Fig. 3 illustrates a case in a kind of layered approach, wherein each functional unit may include it is multiple and different Trunk ingredient, ornamental equivalent and/or determinant, and importance level can in any form, any format, any number of levels Or evaluation rule is indicated and is arranged.It wherein, can should when for playing modification or the content information that limits as subordinate clause Subordinate clause is individually extracted as a complete information unit, while labeled as the attribute of subordinate clause, according still further to above method Divide importance level.
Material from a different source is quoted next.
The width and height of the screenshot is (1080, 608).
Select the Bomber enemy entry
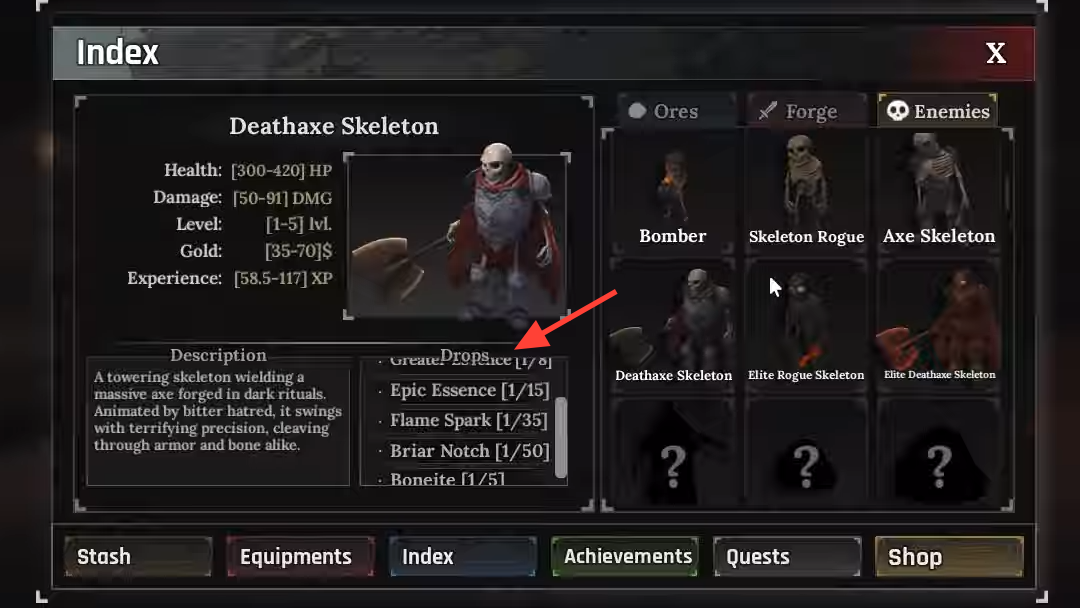[x=673, y=193]
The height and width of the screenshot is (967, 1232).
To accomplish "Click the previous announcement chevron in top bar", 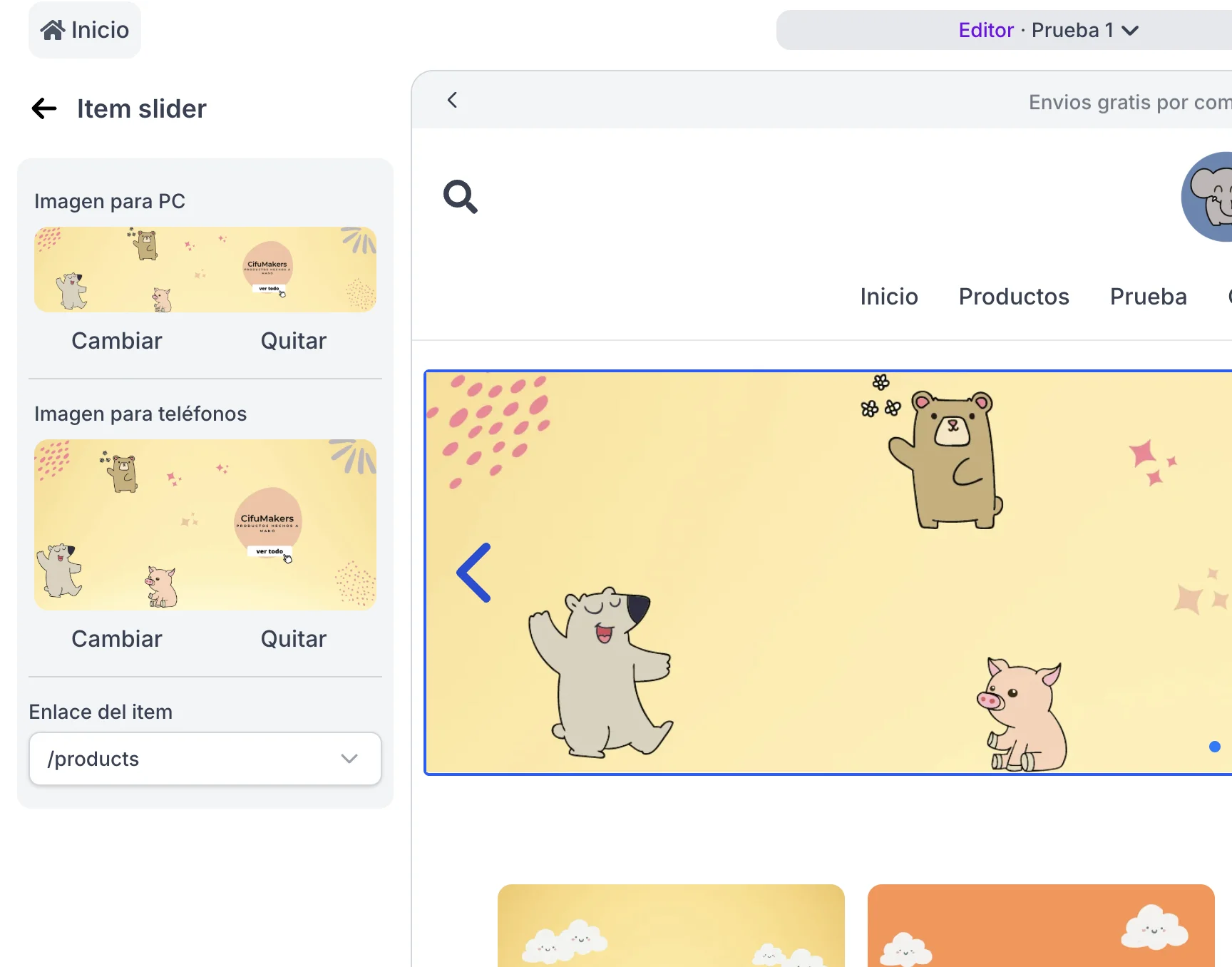I will tap(452, 101).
Step S102:Establish the linked database and index centered on ultimate constituent and correlation combiner information;
It specifically includes:Respectively by number centered on the ultimate constituent and its various significant combined information setting According to flocking together information unit associated with the centre data in other documents to form linked database;Establish rope It is cited as centre data and linked database, the index between centre data and pertinent literature.With ultimate constituent and relevant group Respective linked database is formed centered on conjunction information, by the single ultimate constituent of segmentation or its arbitrary two or more The combined information of a ingredient is respectively set to centre data, by other all documents segmentation information or correlation combiner information according to It is secondary to compare, judge with the centre data, all data information real-time updates associated therewith, addition are flocked together, Form linked database.Here associated data information unit refers to that same or similar degree is two or more higher than specified threshold Data (word, word, phrase etc.).Wherein, it is identical refer to have different parts of speech, different tense, different voices same information unit; Similarity includes two or more data and/or literal meaning semantic identical but that expression is different higher than the data of specified threshold Between the degree of association be higher than specified threshold information unit.
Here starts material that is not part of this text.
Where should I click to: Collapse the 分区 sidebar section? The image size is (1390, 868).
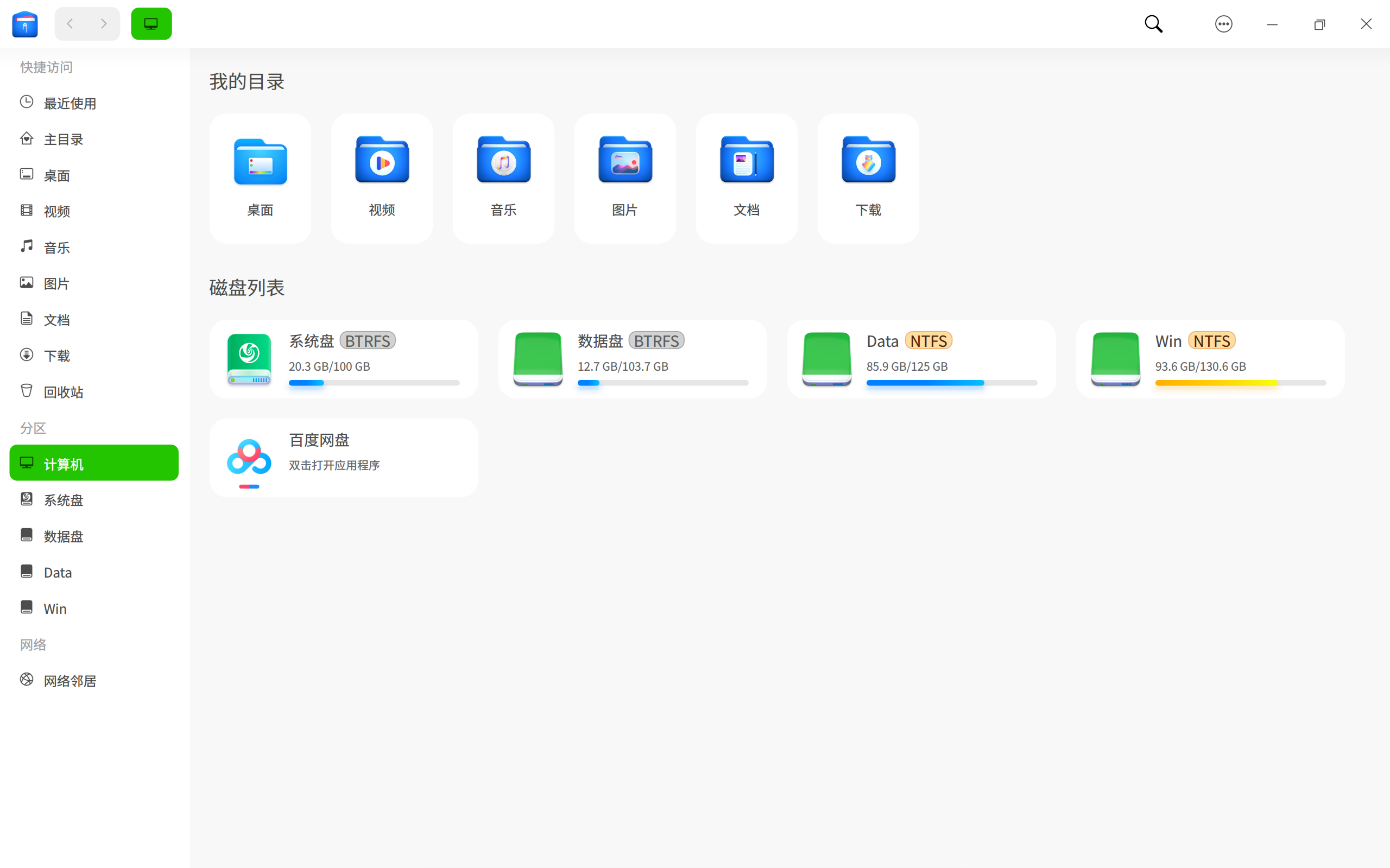[x=33, y=428]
The index between centre data and linked database, each data and place document is established, including:By in text points It establishes and indexes between each ultimate constituent cut or its correlation combiner information and linked database centered on it, use To help user, faster more comprehensively grasp all associative keys associated with centre data keyword, acceleration user find certainly Oneself target keyword;By each segmentation ingredient and a combination thereof respectively with its corresponding to document between establish index, to add Fast inquiry velocity.
May include multiple identical data information units in this step, in two different linked databases.For example, All data, which centainly include at least, in the linked database of centre data AB the one of information units of A or B, such as ACD/BD;The linked database of data, which centainly includes at least, centered on BC its a information unit of B or C, such as BD/ CD.Be respectively with AB and BC centre data linked database in, be bound to the information that there are its a large amount of identical redundancy.It is main Purpose is that the space with storage exchanges the later retrieval required time for.In one new segmentation ultimate constituent of every acquisition Or when combined information, it is required for being compared with original all databases, real-time update has the information in linked database. If coincided with some previous centre data, this obtained new data will be incorporated into pervious linked database, Without resettling new linked database.
Step S103:The corresponding pass is sequentially exported according to the importance level of input text ultimate constituent Join the data in database, and corresponding document is sequentially exported according to importance of the associated data in source text, has Body includes:Ultimate constituent is generated to the input text segmentation, the importance of the ultimate constituent is marked Correlation combiner is handled and carried out, is matched with the centre data in the linked database, is sequentially defeated according to the matching degree Go out the data in linked database, the importance level according to the target data in the linked database in source text, presses Sequence exports pertinent literature.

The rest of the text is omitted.